Damage to historical monuments and religious buildings (24 February to 15 November 2022, Kharkiv Region)
The Kharkiv Human Rights Protection Group has been documenting the international crimes allegedly committed in Ukraine by Russian forces (war crimes, crimes against humanity, genocide) and in particular in Kharkiv itself and the Kharkiv Region.
Here we present the information we have gathered about damage to, or destruction of, historical monuments and buildings intended for religious or artistic purposes in the Kharkiv Region between 24 February and 15 November 2022. The details require further confirmation.
The detailed description of these events and links to the sources of information are contained in the daily chronicle of events for this period published on the KHPG website (in Ukrainian). The gathering of additional information continues. We ask eyewitnesses to document what they have seen on the attached form.
Damage to or destruction of historical monuments
Between 24 February and 15 November there were at least 33 incidents involving damage to, or destruction of, historical monuments in the Kharkiv Region. In the majority of cases, we have already established the unique numerical designation of the site as established by national legislation.
Monuments of both national and local significance have been damaged. Of the recorded incidents at least eight concern damage to, or destruction of, historical monuments. A further eight incidents affected residential buildings and at least three, cultural establishments.
According to the Ukrainian Ministry of Defence, and information from the Suspilne news agency, the Russian invaders shelled and damaged the Holocaust Memorial in Drobitsky Yar, on the outskirts of Kharkiv.
According to Maxim Strelnik, head of the Izyum city council youth and sports department, and the Suspilne News Agency (Culture section), the Attack monument erected in 1988 in memory of soldiers who died in the Second World War was destroyed by Russian bombing.
Damage to or destruction of religious buildings
Between 24 February and 15 November there were at least 51 incidents involving damage to, or destruction of, historical monuments in the Kharkiv Region.

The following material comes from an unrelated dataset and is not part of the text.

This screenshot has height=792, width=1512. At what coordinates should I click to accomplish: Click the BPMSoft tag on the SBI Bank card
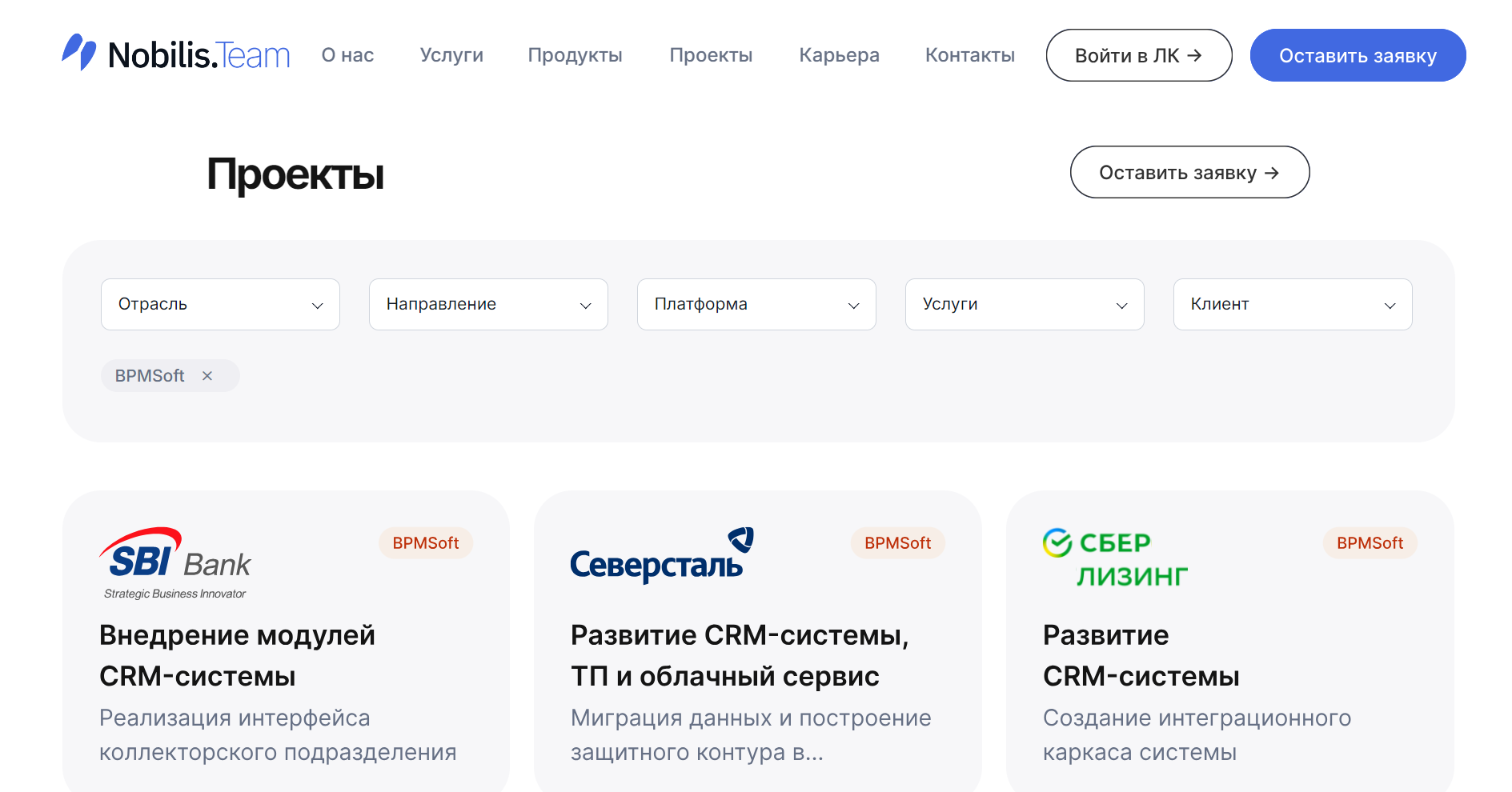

In geographical terms, 19 of the documented incidents occurred in the city of Kharkiv; 32 took place in the Kharkiv Region. The Kharkiv district suffered most of all: 13 religious buildings there were damaged or destroyed; ten were damaged or destroyed in the Izyum district. Four incidents were documented in the Bogodukhovsky district, three in the Chuguyiv district and one in the Kupyansk district.
In chronological order, 42 of the incidents of this kind took place between 24 February and 31 March or 82% of all those documented by the KHPG.
In particular, as reported by Ukrainska Pravda, the Cathedral of the Assumption was damaged by Russian shelling. The church is the oldest Orthodox Christian building in Kharkiv and is classified as an architectural monument of national significance: founded in the mid-18th century, the present building was erected in 1771-1777.
According to the Kharkiv Regional Prosecutor’s Office and the Suspilne News Agency, when the invaders shelled the city’s Kyiv district on 20 June about 9.30 am, they killed a married couple and a 13-year-old boy, wounding his 15-year-old sister and partially destroying the city mosque. (The invaders first shelled the district with the Uragan multiple rocket launcher.)
Damage to or destruction of buildings dedicated to the arts
Between 24 February and 15 November there were at least 26 incidents involving damage to, or destruction of, buildings dedicated to the arts in the Kharkiv Region.
At least six museums were damaged. In particular, on 6 May 2022 at about 11.30 pm, according to information of the Kharkiv Regional Prosecutor’s Office, the Russians shelled the village of Skovorodynivka in the Bogodukhovsky district. As a result, the building of the memorial museum dedicated to the poet, teacher and composer Hryhoriy Skovoroda (1722-1794) was totally destroyed. The 35-year-old son of the museum director was wounded; he had stayed overnight to guard the building.
According to reports by the Suspilne News Agency and Ukrinform, on 9 March the façade and windows of the Kharkiv Arts Museum (1912) were damaged by a shock wave as a result of Russian shelling. The building, classified as an architectural monument of local significance, incorporates elements of classicism, baroque and Art Nouveau in its design. Its collection of more than 25,000 exhibits is one of the largest and most valuable in Ukraine.
We also documented damage to no less than three theatres and two cinemas in the city. Over the period concerned we documented damage to at least two libraries, six arts centres, six community centres and orchestral buildings.
An analysis of the information gathered in our database provides grounds for qualifying the above-mentioned acts as war crimes in terms of Article 8: 2 (b) ix of the Rome Statute of the International Criminal Court: Intentionally directing attacks against buildings dedicated to religion, education, art, science or charitable purposes, historic monuments, and hospitals. See “Statistics by Legal Definition”.